- _What this task involves_
Please put the lines below into a numbered list, leaving out any blank ones.

- _Stored data entries_
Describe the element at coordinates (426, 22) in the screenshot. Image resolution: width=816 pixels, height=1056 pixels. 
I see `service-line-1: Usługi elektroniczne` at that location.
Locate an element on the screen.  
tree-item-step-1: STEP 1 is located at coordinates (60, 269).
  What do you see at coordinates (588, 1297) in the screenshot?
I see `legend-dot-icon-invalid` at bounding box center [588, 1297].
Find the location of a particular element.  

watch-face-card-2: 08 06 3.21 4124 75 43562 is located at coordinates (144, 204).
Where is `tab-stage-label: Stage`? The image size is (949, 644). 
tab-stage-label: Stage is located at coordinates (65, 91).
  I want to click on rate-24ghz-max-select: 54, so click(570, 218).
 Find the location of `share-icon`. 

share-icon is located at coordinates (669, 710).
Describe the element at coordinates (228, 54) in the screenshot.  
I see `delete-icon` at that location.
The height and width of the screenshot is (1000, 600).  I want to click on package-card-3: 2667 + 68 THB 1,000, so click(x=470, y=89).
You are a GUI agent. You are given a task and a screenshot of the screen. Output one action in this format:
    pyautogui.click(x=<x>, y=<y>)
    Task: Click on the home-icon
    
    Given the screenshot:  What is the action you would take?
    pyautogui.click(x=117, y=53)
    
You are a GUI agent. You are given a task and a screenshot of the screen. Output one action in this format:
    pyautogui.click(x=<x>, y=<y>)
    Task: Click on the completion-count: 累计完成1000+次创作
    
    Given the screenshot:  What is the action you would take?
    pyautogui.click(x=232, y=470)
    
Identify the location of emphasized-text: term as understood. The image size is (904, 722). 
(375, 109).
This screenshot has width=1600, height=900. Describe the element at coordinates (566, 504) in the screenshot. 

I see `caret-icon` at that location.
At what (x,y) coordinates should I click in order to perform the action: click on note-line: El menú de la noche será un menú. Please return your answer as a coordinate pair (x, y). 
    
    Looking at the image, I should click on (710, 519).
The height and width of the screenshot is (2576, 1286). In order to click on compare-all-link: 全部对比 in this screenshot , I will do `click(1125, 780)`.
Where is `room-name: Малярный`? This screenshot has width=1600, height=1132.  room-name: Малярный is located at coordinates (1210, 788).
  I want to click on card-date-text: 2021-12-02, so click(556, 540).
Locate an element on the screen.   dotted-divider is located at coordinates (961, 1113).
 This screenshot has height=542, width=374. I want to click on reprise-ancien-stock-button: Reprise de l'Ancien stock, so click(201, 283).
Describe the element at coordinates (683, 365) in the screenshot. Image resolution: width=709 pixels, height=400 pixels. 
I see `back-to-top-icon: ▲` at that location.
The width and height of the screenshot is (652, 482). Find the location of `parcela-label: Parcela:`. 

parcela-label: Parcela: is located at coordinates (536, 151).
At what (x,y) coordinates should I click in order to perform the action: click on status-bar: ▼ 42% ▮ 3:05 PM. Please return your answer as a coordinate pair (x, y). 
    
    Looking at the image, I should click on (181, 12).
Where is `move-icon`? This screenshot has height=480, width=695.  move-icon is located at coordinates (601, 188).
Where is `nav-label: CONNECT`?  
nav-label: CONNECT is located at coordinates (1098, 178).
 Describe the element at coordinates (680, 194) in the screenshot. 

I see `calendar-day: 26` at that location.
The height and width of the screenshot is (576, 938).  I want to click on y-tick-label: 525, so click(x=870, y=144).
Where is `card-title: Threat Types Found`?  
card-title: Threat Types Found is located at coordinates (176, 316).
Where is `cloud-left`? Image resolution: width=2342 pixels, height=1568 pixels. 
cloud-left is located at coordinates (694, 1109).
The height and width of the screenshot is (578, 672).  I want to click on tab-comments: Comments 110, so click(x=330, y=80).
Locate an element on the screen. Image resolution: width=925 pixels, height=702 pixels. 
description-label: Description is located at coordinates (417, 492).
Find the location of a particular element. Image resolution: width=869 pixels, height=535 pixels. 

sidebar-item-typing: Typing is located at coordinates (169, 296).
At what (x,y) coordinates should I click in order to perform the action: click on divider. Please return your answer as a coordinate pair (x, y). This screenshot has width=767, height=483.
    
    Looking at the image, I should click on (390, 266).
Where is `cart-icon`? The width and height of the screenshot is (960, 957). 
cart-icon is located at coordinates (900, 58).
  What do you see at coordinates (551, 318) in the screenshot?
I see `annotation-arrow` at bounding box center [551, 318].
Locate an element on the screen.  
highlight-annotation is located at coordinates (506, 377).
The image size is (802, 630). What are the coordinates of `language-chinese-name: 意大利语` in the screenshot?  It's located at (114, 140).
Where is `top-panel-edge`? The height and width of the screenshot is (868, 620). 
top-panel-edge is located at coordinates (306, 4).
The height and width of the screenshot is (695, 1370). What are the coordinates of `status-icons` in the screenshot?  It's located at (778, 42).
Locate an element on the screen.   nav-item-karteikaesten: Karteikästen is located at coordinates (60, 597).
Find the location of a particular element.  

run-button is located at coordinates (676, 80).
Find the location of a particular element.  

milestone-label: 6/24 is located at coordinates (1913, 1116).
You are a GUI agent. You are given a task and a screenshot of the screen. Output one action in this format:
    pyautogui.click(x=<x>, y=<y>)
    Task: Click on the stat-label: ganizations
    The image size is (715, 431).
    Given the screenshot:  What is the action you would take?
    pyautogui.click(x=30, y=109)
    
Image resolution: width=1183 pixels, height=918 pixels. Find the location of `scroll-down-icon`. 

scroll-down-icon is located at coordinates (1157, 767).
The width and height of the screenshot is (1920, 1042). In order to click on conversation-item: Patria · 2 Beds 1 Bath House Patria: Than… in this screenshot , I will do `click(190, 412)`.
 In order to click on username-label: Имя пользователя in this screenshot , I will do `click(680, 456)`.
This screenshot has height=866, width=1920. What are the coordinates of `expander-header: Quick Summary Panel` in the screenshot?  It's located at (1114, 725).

- _Reply_
1. Describe the element at coordinates (426, 22) in the screenshot. Image resolution: width=816 pixels, height=1056 pixels. 
2. I see `service-line-1: Usługi elektroniczne` at that location.
3. Locate an element on the screen.  
4. tree-item-step-1: STEP 1 is located at coordinates (60, 269).
5.   What do you see at coordinates (588, 1297) in the screenshot?
6. I see `legend-dot-icon-invalid` at bounding box center [588, 1297].
7. Find the location of a particular element.  
8. watch-face-card-2: 08 06 3.21 4124 75 43562 is located at coordinates (144, 204).
9. Where is `tab-stage-label: Stage`? The image size is (949, 644). 
10. tab-stage-label: Stage is located at coordinates (65, 91).
11.   I want to click on rate-24ghz-max-select: 54, so click(570, 218).
12.  Find the location of `share-icon`. 
13. share-icon is located at coordinates (669, 710).
14. Describe the element at coordinates (228, 54) in the screenshot.  
15. I see `delete-icon` at that location.
16. The height and width of the screenshot is (1000, 600).  I want to click on package-card-3: 2667 + 68 THB 1,000, so click(x=470, y=89).
17. You are a GUI agent. You are given a task and a screenshot of the screen. Output one action in this format:
18.     pyautogui.click(x=<x>, y=<y>)
19.     Task: Click on the home-icon
20.     Given the screenshot:  What is the action you would take?
21.     pyautogui.click(x=117, y=53)
22. You are a GUI agent. You are given a task and a screenshot of the screen. Output one action in this format:
23.     pyautogui.click(x=<x>, y=<y>)
24.     Task: Click on the completion-count: 累计完成1000+次创作
25.     Given the screenshot:  What is the action you would take?
26.     pyautogui.click(x=232, y=470)
27. Identify the location of emphasized-text: term as understood. The image size is (904, 722). 
28. (375, 109).
29. This screenshot has width=1600, height=900. Describe the element at coordinates (566, 504) in the screenshot. 
30. I see `caret-icon` at that location.
31. At what (x,y) coordinates should I click in order to perform the action: click on note-line: El menú de la noche será un menú. Please return your answer as a coordinate pair (x, y). 
32.     Looking at the image, I should click on (710, 519).
33. The height and width of the screenshot is (2576, 1286). In order to click on compare-all-link: 全部对比 in this screenshot , I will do `click(1125, 780)`.
34. Where is `room-name: Малярный`? This screenshot has width=1600, height=1132.  room-name: Малярный is located at coordinates (1210, 788).
35.   I want to click on card-date-text: 2021-12-02, so click(556, 540).
36. Locate an element on the screen.   dotted-divider is located at coordinates (961, 1113).
37.  This screenshot has height=542, width=374. I want to click on reprise-ancien-stock-button: Reprise de l'Ancien stock, so click(201, 283).
38. Describe the element at coordinates (683, 365) in the screenshot. Image resolution: width=709 pixels, height=400 pixels. 
39. I see `back-to-top-icon: ▲` at that location.
40. The width and height of the screenshot is (652, 482). Find the location of `parcela-label: Parcela:`. 
41. parcela-label: Parcela: is located at coordinates (536, 151).
42. At what (x,y) coordinates should I click in order to perform the action: click on status-bar: ▼ 42% ▮ 3:05 PM. Please return your answer as a coordinate pair (x, y). 
43.     Looking at the image, I should click on (181, 12).
44. Where is `move-icon`? This screenshot has height=480, width=695.  move-icon is located at coordinates (601, 188).
45. Where is `nav-label: CONNECT`?  
46. nav-label: CONNECT is located at coordinates (1098, 178).
47.  Describe the element at coordinates (680, 194) in the screenshot. 
48. I see `calendar-day: 26` at that location.
49. The height and width of the screenshot is (576, 938).  I want to click on y-tick-label: 525, so click(x=870, y=144).
50. Where is `card-title: Threat Types Found`?  
51. card-title: Threat Types Found is located at coordinates (176, 316).
52. Where is `cloud-left`? Image resolution: width=2342 pixels, height=1568 pixels. 
53. cloud-left is located at coordinates (694, 1109).
54. The height and width of the screenshot is (578, 672).  I want to click on tab-comments: Comments 110, so click(x=330, y=80).
55. Locate an element on the screen. Image resolution: width=925 pixels, height=702 pixels. 
56. description-label: Description is located at coordinates (417, 492).
57. Find the location of a particular element. Image resolution: width=869 pixels, height=535 pixels. 
58. sidebar-item-typing: Typing is located at coordinates (169, 296).
59. At what (x,y) coordinates should I click in order to perform the action: click on divider. Please return your answer as a coordinate pair (x, y). This screenshot has width=767, height=483.
60.     Looking at the image, I should click on (390, 266).
61. Where is `cart-icon`? The width and height of the screenshot is (960, 957). 
62. cart-icon is located at coordinates (900, 58).
63.   What do you see at coordinates (551, 318) in the screenshot?
64. I see `annotation-arrow` at bounding box center [551, 318].
65. Locate an element on the screen.  
66. highlight-annotation is located at coordinates (506, 377).
67. The image size is (802, 630). What are the coordinates of `language-chinese-name: 意大利语` in the screenshot?  It's located at (114, 140).
68. Where is `top-panel-edge`? The height and width of the screenshot is (868, 620). 
69. top-panel-edge is located at coordinates (306, 4).
70. The height and width of the screenshot is (695, 1370). What are the coordinates of `status-icons` in the screenshot?  It's located at (778, 42).
71. Locate an element on the screen.   nav-item-karteikaesten: Karteikästen is located at coordinates (60, 597).
72. Find the location of a particular element.  
73. run-button is located at coordinates (676, 80).
74. Find the location of a particular element.  
75. milestone-label: 6/24 is located at coordinates (1913, 1116).
76. You are a GUI agent. You are given a task and a screenshot of the screen. Output one action in this format:
77.     pyautogui.click(x=<x>, y=<y>)
78.     Task: Click on the stat-label: ganizations
79.     The image size is (715, 431).
80.     Given the screenshot:  What is the action you would take?
81.     pyautogui.click(x=30, y=109)
82. Image resolution: width=1183 pixels, height=918 pixels. Find the location of `scroll-down-icon`. 
83. scroll-down-icon is located at coordinates (1157, 767).
84. The width and height of the screenshot is (1920, 1042). In order to click on conversation-item: Patria · 2 Beds 1 Bath House Patria: Than… in this screenshot , I will do `click(190, 412)`.
85.  In order to click on username-label: Имя пользователя in this screenshot , I will do `click(680, 456)`.
86. This screenshot has height=866, width=1920. What are the coordinates of `expander-header: Quick Summary Panel` in the screenshot?  It's located at (1114, 725).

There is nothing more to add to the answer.